Rating: [3 - life] (see explanation of ratings here)

This book is true to it's name - it is in my pantheon and will join Meditations, Lessons of History and How To Win Friends and Influence People as the books I would give any high school graduate looking to better themselves. Filled with great summaries of cognitive fallacies and biases, math, physics and systems thinking - a fantastic overview of models and concepts that can be applied throughout life to great benefit.

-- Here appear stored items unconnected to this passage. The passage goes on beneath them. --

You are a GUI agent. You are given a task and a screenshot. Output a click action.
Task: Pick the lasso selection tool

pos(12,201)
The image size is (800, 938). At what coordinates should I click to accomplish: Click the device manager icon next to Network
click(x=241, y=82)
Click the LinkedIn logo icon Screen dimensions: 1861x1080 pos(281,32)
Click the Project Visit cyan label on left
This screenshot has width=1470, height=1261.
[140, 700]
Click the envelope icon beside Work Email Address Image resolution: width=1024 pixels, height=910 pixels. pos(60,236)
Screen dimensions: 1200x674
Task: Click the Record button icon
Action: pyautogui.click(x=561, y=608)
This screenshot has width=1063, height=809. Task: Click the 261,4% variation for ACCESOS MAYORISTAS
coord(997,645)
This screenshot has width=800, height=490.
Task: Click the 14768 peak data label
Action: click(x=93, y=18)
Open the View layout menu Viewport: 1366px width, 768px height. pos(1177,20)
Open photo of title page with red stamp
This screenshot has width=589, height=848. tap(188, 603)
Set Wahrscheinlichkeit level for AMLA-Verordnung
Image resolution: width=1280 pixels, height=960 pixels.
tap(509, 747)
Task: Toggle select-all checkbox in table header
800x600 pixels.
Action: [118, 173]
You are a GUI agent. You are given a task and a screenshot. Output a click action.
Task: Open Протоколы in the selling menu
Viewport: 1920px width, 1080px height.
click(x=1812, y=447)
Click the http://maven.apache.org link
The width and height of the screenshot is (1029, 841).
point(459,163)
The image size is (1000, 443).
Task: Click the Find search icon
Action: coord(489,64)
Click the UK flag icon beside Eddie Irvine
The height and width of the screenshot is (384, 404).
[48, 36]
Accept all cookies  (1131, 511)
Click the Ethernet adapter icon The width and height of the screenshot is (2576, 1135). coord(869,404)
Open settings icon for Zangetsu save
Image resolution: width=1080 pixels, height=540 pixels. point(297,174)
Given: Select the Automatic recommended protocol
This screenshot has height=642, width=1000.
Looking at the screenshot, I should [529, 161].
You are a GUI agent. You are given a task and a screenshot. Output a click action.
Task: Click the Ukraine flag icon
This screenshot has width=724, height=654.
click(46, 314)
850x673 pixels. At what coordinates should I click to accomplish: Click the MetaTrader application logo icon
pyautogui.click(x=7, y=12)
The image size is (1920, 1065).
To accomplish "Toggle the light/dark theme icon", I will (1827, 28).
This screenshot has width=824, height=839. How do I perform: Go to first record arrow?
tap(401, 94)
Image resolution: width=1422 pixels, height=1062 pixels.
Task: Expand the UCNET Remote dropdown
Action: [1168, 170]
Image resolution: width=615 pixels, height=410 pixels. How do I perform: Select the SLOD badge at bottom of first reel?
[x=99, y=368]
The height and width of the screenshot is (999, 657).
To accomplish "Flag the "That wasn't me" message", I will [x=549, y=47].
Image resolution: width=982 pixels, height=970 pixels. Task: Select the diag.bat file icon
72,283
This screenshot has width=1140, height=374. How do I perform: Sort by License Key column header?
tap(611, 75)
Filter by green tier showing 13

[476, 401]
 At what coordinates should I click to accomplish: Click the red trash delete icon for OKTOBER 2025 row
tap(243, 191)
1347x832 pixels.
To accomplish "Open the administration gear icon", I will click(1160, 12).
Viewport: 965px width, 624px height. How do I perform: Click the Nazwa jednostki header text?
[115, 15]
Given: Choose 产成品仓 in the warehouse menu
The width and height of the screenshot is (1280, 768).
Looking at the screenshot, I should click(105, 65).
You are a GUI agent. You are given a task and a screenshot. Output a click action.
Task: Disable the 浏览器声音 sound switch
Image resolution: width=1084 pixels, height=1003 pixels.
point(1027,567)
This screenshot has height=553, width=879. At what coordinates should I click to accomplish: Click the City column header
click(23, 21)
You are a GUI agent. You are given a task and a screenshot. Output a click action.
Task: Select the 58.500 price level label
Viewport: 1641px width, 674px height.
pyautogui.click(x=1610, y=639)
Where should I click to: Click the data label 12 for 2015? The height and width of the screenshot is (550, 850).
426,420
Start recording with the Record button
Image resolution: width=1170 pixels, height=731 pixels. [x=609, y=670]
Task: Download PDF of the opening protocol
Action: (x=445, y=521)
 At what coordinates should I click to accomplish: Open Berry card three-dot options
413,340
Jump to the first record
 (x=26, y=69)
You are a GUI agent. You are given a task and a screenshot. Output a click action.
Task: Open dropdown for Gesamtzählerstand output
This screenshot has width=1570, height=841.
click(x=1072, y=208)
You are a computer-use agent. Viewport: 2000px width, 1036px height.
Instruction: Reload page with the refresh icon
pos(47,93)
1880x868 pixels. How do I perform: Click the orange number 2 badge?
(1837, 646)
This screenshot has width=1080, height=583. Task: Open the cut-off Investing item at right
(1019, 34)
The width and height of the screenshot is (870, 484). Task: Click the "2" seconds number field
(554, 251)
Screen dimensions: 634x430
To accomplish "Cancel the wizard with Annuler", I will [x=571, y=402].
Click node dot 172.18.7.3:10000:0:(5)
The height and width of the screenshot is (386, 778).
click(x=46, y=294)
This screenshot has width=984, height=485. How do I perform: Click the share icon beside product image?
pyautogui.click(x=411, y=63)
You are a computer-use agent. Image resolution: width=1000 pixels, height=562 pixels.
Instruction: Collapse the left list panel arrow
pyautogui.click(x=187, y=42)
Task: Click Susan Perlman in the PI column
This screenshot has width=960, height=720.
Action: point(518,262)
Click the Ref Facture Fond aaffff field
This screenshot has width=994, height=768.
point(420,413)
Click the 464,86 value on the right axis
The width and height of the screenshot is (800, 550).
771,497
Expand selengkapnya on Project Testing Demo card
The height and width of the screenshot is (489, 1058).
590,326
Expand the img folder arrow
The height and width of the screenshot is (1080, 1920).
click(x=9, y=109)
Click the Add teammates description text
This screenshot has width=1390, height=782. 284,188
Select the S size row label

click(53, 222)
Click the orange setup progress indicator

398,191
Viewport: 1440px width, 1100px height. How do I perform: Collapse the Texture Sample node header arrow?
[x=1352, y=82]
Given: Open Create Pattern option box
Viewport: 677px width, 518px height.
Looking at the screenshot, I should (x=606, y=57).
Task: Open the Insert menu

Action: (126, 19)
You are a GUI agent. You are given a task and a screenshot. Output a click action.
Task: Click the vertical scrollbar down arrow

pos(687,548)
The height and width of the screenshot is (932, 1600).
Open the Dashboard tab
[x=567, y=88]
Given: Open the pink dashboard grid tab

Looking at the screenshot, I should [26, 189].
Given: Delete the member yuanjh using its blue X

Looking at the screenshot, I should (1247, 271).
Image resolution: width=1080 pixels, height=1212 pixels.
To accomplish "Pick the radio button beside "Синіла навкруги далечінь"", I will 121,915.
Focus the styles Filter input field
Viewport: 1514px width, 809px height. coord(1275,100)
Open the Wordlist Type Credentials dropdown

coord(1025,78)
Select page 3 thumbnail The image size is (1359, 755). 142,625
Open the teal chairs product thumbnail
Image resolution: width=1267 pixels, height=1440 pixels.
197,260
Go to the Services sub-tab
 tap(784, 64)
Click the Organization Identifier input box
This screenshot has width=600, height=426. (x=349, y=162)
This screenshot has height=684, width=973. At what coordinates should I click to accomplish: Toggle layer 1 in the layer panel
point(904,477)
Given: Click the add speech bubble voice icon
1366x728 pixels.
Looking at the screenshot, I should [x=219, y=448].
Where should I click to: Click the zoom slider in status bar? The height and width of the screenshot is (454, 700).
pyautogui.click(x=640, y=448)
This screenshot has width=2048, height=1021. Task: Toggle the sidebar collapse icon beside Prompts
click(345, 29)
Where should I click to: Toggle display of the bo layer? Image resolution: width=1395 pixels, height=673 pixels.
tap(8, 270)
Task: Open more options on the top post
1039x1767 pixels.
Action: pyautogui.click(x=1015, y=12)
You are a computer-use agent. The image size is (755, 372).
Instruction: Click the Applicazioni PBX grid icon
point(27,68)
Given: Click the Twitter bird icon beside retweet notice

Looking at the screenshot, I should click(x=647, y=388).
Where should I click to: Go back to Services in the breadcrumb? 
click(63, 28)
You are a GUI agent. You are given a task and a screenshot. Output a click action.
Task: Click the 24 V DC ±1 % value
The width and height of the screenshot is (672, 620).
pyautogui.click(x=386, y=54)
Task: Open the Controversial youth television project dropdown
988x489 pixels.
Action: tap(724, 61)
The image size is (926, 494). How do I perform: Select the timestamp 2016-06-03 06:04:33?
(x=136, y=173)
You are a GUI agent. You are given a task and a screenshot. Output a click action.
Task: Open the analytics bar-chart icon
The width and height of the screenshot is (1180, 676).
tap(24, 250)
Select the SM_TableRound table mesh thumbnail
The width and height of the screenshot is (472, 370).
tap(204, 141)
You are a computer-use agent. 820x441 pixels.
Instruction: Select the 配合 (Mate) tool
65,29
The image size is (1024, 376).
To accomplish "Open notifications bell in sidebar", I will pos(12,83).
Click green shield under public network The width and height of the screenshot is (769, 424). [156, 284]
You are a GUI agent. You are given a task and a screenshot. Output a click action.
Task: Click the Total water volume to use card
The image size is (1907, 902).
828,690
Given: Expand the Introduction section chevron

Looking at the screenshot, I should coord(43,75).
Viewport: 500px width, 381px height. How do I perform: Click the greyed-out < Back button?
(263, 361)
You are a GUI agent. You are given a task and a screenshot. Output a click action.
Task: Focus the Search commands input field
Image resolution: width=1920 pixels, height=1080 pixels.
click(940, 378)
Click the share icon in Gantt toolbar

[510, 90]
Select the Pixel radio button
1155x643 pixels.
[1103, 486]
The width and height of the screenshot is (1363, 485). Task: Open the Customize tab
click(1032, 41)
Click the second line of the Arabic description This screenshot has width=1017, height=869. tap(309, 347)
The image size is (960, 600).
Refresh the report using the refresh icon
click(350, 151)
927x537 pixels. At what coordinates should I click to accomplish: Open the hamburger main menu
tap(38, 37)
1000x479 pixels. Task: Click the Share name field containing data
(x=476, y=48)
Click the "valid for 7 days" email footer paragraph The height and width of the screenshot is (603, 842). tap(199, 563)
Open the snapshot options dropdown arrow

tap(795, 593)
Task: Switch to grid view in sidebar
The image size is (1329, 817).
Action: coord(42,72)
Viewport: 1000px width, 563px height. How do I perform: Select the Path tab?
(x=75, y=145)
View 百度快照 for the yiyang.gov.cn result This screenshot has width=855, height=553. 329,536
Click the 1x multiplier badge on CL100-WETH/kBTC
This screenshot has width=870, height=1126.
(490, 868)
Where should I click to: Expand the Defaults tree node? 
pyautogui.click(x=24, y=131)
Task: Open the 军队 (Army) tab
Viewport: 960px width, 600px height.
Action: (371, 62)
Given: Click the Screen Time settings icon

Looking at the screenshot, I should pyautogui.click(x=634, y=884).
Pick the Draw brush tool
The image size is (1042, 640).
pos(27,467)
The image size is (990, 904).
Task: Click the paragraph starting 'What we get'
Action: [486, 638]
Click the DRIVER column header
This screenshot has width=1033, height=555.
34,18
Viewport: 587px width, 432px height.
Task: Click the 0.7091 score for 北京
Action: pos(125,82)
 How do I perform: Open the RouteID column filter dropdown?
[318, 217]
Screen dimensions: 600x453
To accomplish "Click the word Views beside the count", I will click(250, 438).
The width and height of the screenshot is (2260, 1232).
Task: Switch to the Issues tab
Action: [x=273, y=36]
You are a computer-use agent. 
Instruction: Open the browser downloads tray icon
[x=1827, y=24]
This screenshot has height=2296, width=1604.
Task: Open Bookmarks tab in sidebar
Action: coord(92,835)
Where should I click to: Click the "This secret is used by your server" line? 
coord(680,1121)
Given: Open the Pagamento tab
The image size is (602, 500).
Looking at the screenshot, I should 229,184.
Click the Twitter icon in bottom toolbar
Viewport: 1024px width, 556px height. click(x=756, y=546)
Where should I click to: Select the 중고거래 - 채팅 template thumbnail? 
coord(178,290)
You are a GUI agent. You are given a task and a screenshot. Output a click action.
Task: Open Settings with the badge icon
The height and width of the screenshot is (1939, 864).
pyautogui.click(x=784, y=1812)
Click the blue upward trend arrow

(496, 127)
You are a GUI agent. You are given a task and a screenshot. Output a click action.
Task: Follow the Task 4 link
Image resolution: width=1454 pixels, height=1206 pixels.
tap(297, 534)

A few favorite passages (quoted directly from the book):

  • Warren Buffett says on being informed of bad news: "We only give a couple of instructions to people when they go work for us: One is to think like an owner. And the second is to tell us bad news immediately - because good news takes care of itself. We can take bad news, but we don't like it late."
  • From Charles Munger: "I've gotten so that I now use a kind of two-track analysis. First, what are the factors that really govern the interests involved, rationally considered? And second, what are the subconscious influences where the brain at a subconscious level is automatically doing these things - which by and large are useful, but which often misfunction. One approach is rationality - the way you'd work out a bridge problem: by evaluating the real interests, the real probabilities and so forth. And the other is to evaluate the psychological factors that cause subconscious conclusions - many of which are wrong."
  • Charles Munger tells us about the Navy model - a rule with net benefits: "If you're a captain in the Navy and you've been up for 24 hours straight and have to go to sleep and you turn the ship over to a competent first mate in tough conditions and he takes the ship aground - clearly through no fault of yours - they don't court martial you, but your naval career is over. Napoleon said he liked luckier generals - he wasn't into supporting losers. Well, the Navy likes luckier captains. [...] It doesn't matter whether it was your fault or not. Nobody is interesting in your fault. It's just a rule we happen to have - for the good of all, all effects considered. [...] Considering the net benefit, I don't care if one captain has some unfairness in his life. After all, it's not like he's being court marshaled. He just has to look for a new line of work.